TASK DESCRIPTION:
Each line of the listing where "dimensions" appears should be reported.

INPUT FOR THIS TASK:

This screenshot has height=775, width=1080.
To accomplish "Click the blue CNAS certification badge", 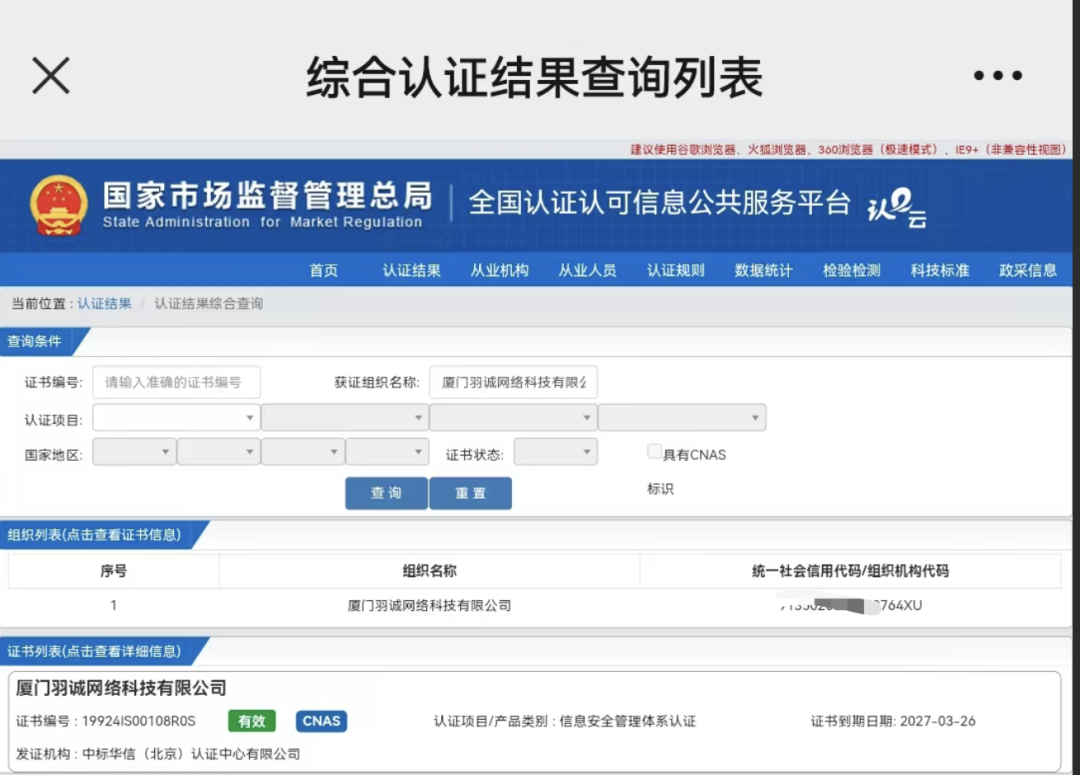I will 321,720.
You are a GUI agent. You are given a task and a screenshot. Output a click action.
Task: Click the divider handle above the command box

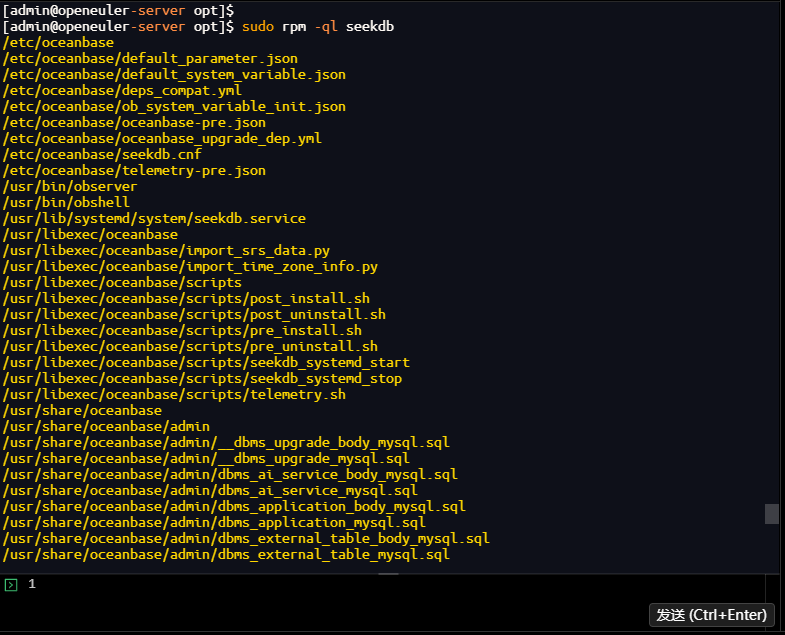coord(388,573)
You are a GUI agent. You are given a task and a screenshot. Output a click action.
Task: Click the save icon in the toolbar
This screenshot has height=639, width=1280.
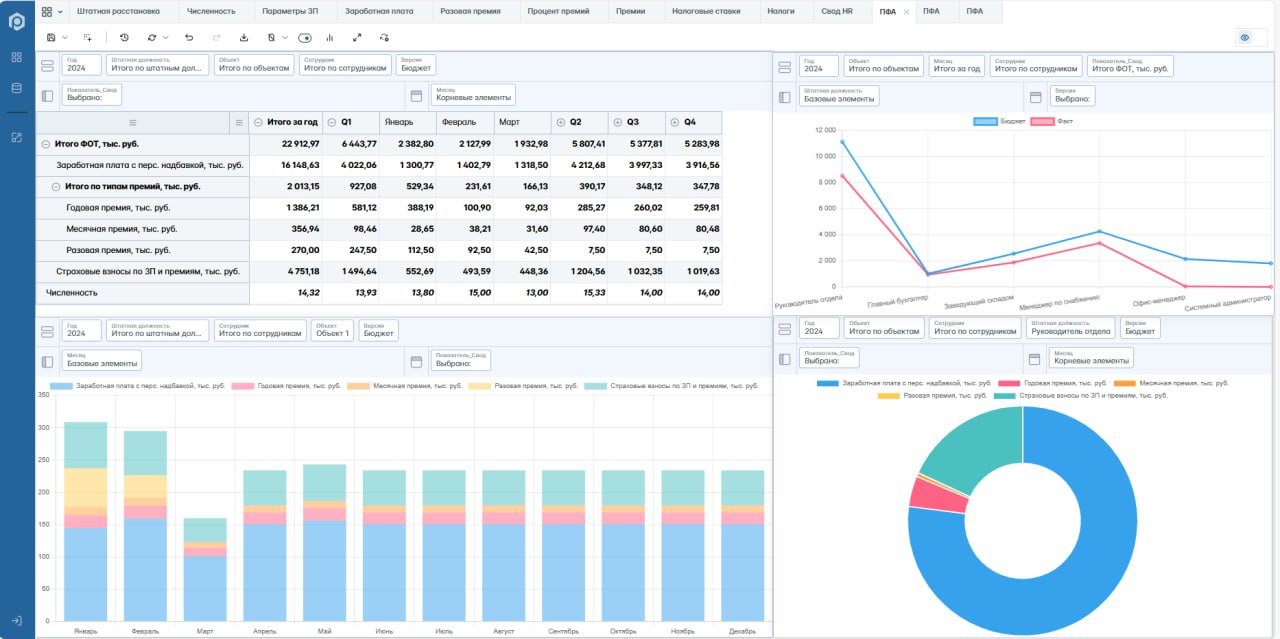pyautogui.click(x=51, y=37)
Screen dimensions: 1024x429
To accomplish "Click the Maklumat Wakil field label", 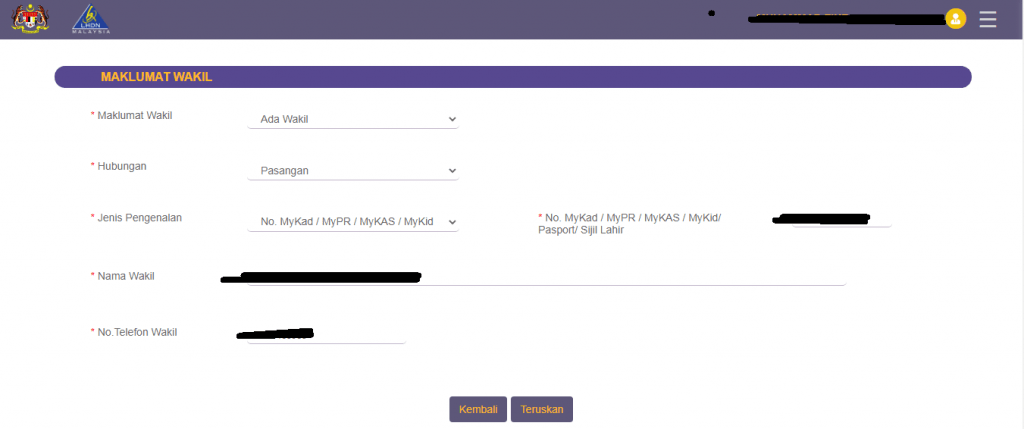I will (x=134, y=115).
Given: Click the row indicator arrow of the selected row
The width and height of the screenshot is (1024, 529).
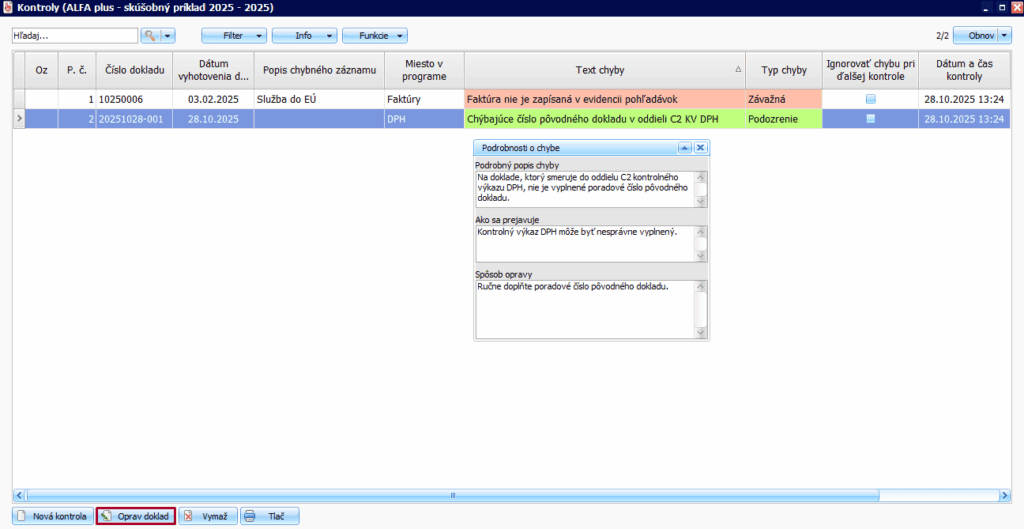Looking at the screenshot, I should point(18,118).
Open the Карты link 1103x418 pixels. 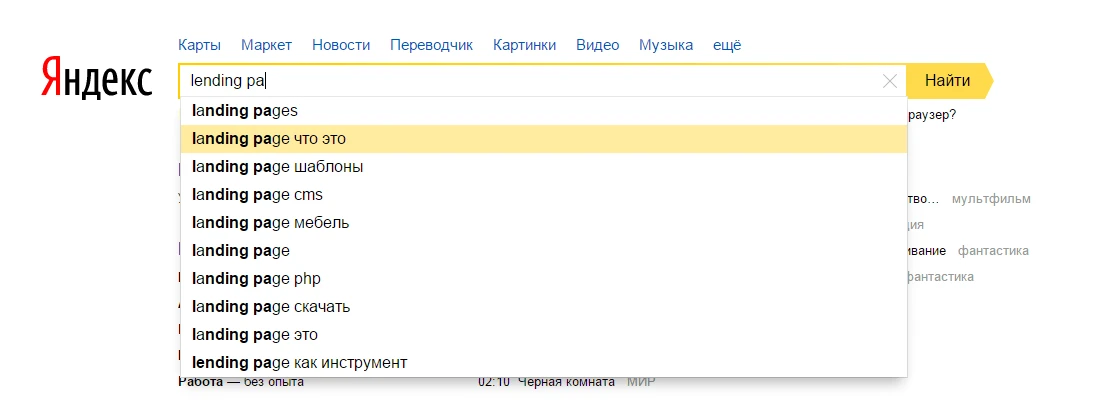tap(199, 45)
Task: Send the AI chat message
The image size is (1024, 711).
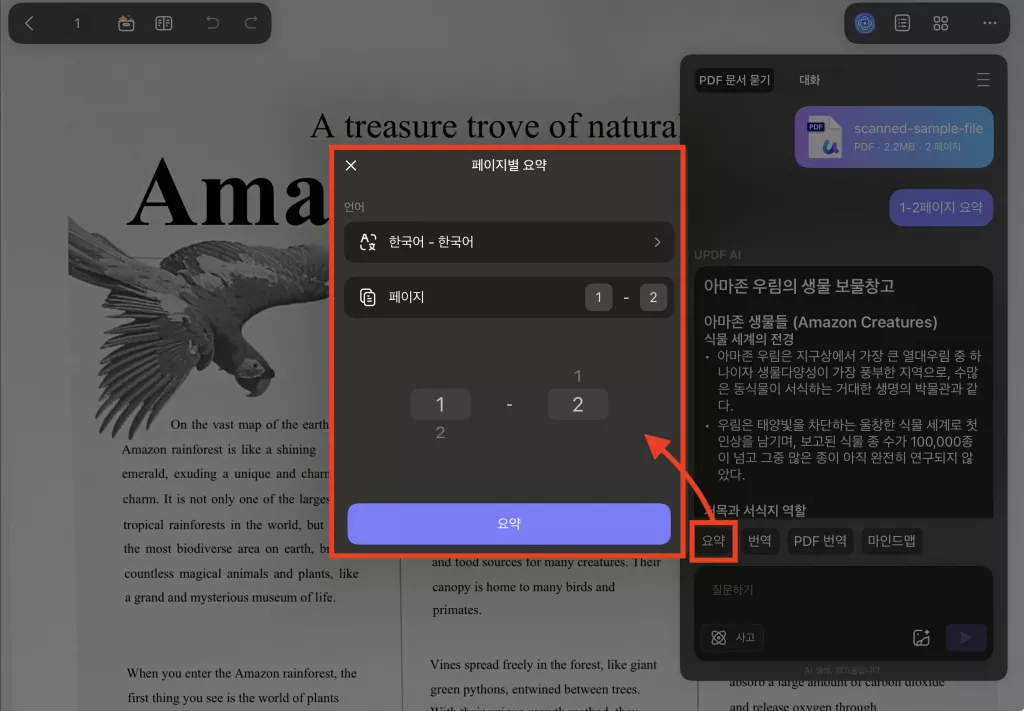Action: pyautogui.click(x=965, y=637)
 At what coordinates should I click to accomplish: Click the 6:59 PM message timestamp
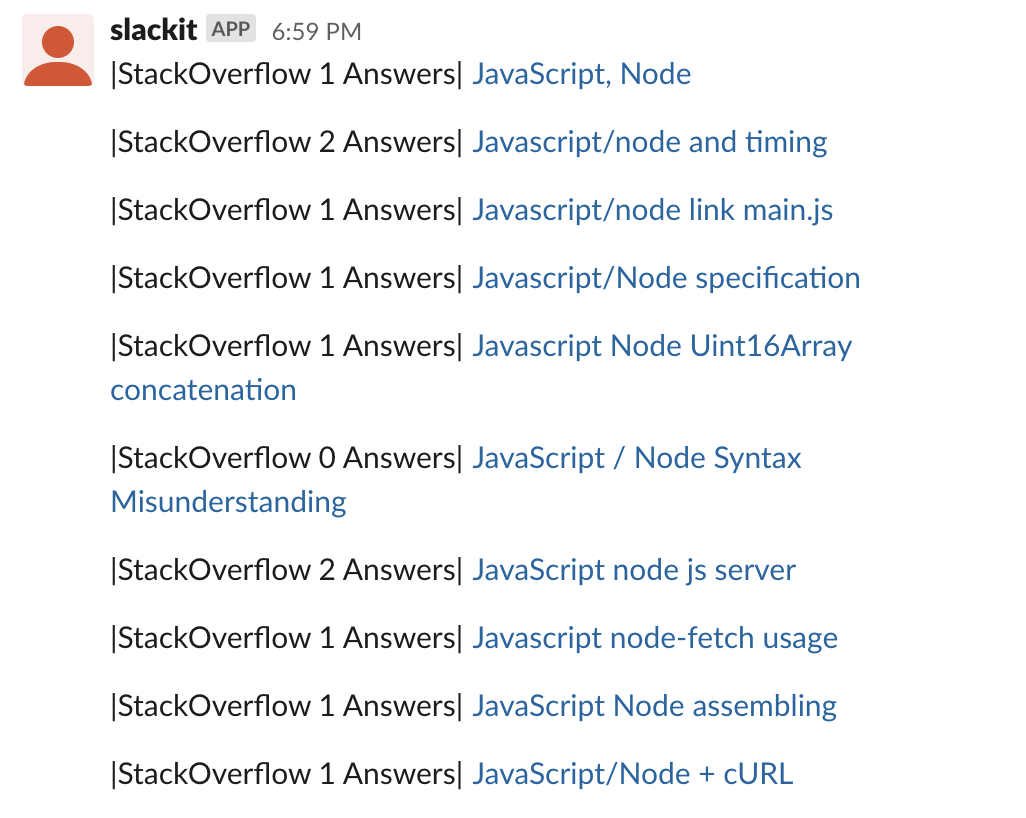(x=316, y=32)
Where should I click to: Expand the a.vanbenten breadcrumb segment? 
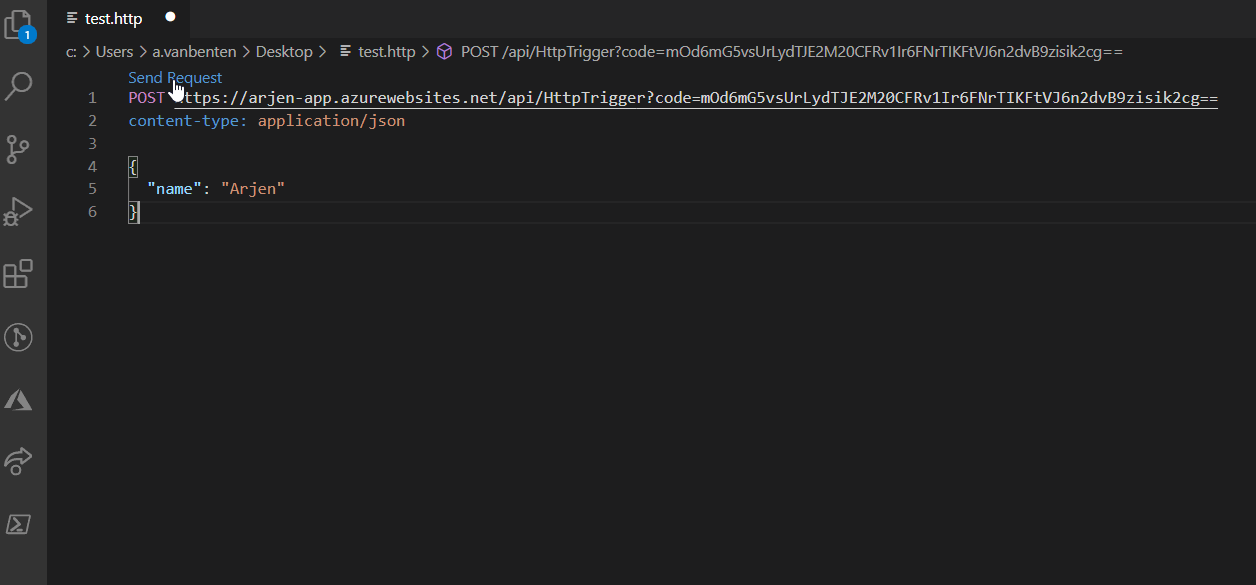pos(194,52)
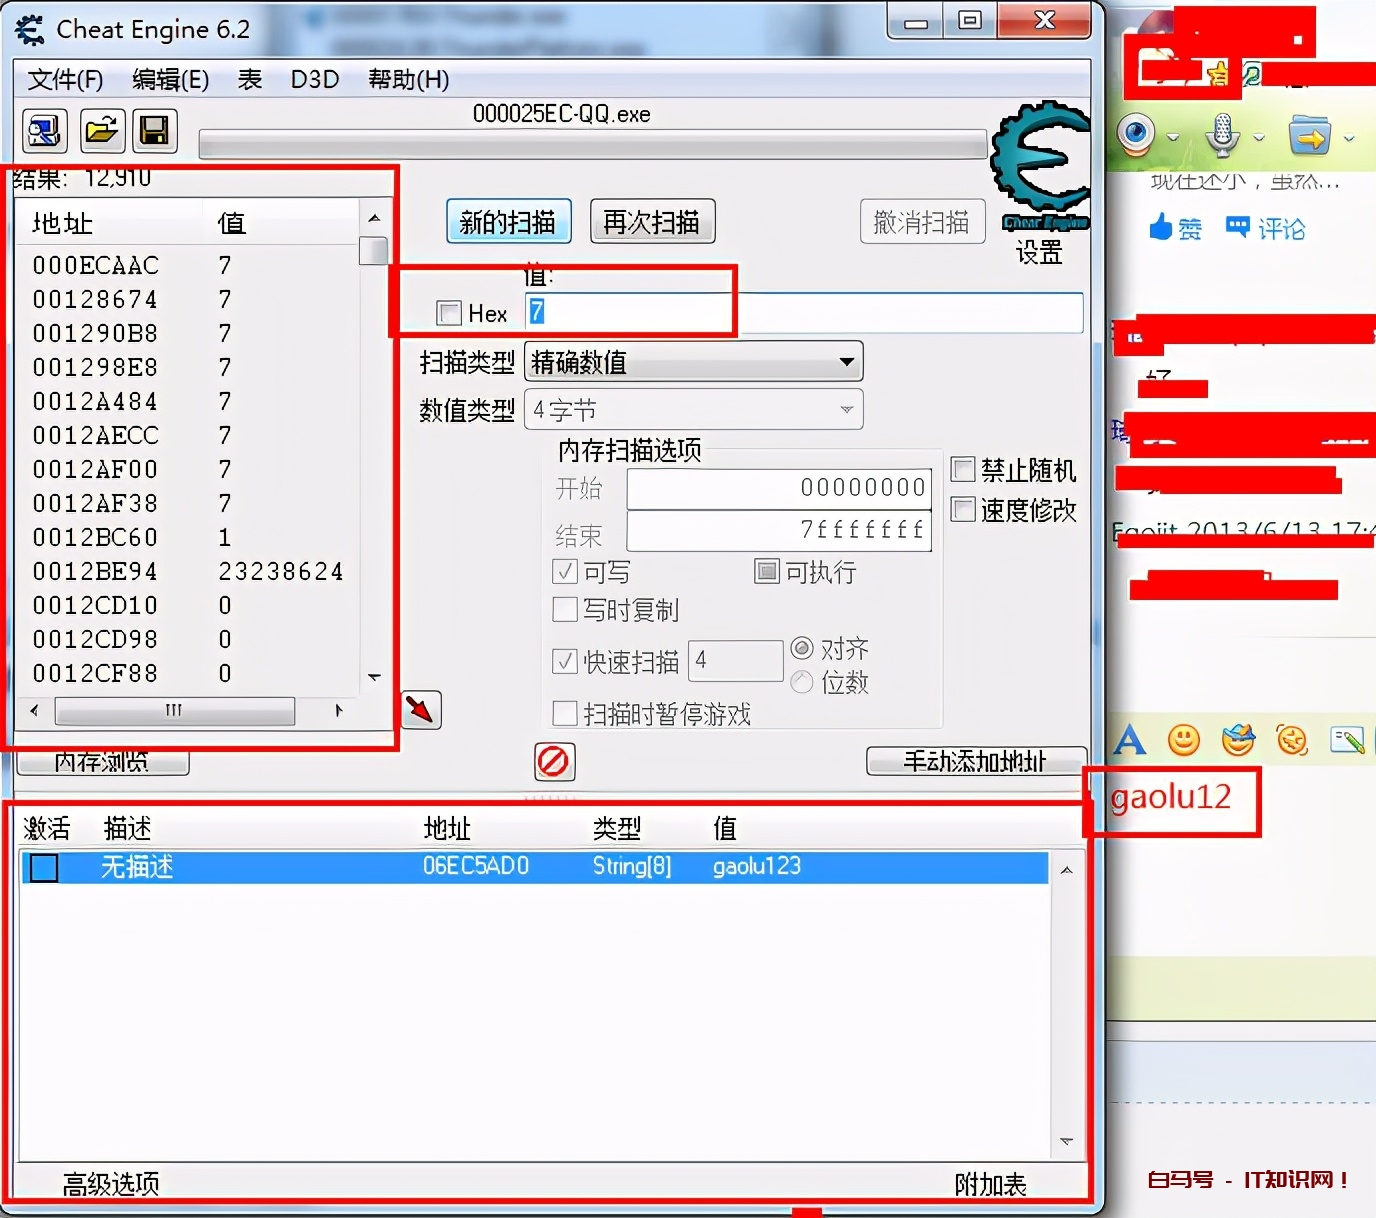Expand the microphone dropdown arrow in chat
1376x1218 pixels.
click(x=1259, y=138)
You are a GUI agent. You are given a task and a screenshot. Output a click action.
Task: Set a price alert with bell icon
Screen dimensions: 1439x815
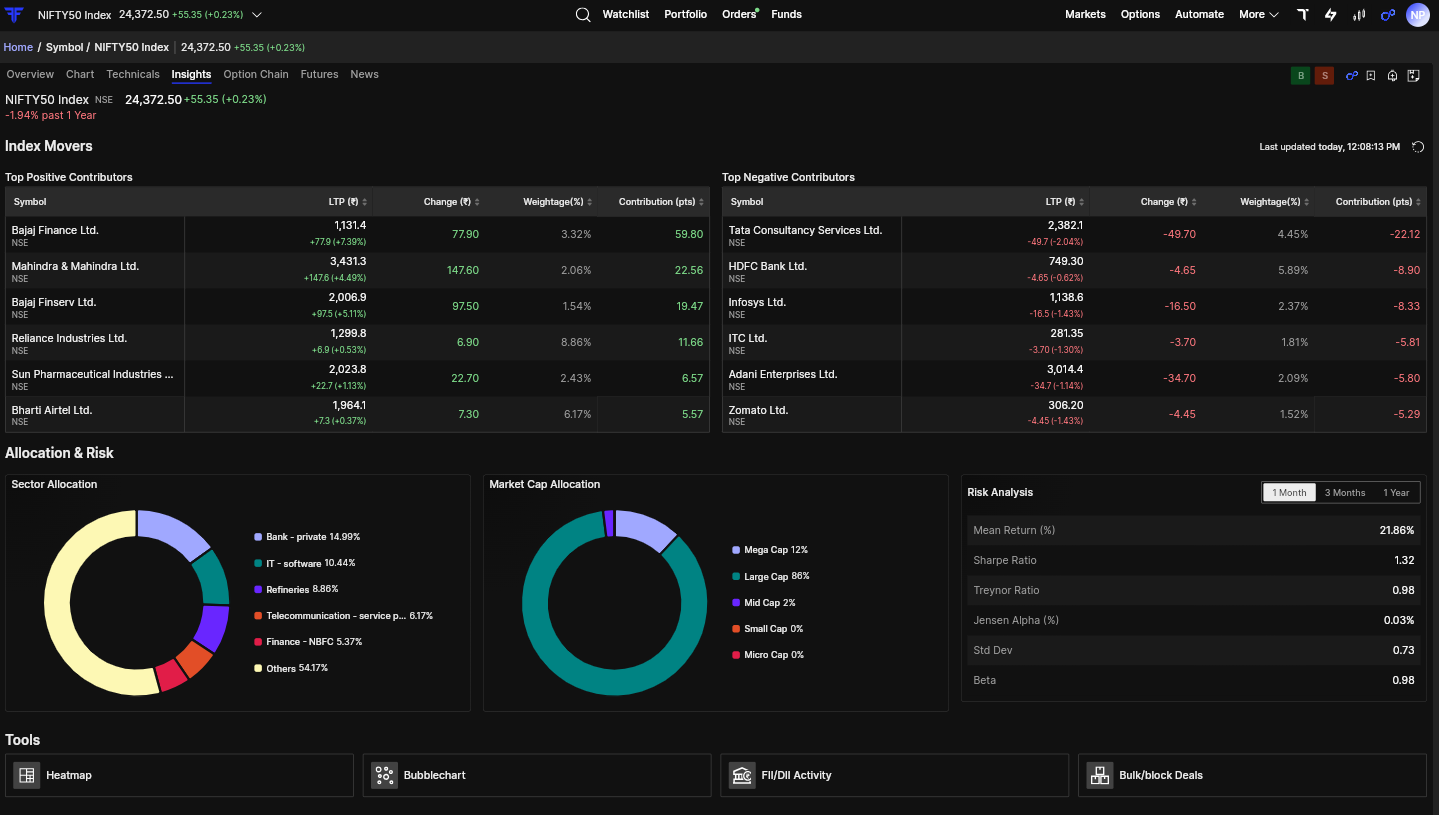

WRITTEN SOLUTION:
Screen dimensions: 1024x429
Screen dimensions: 1439x815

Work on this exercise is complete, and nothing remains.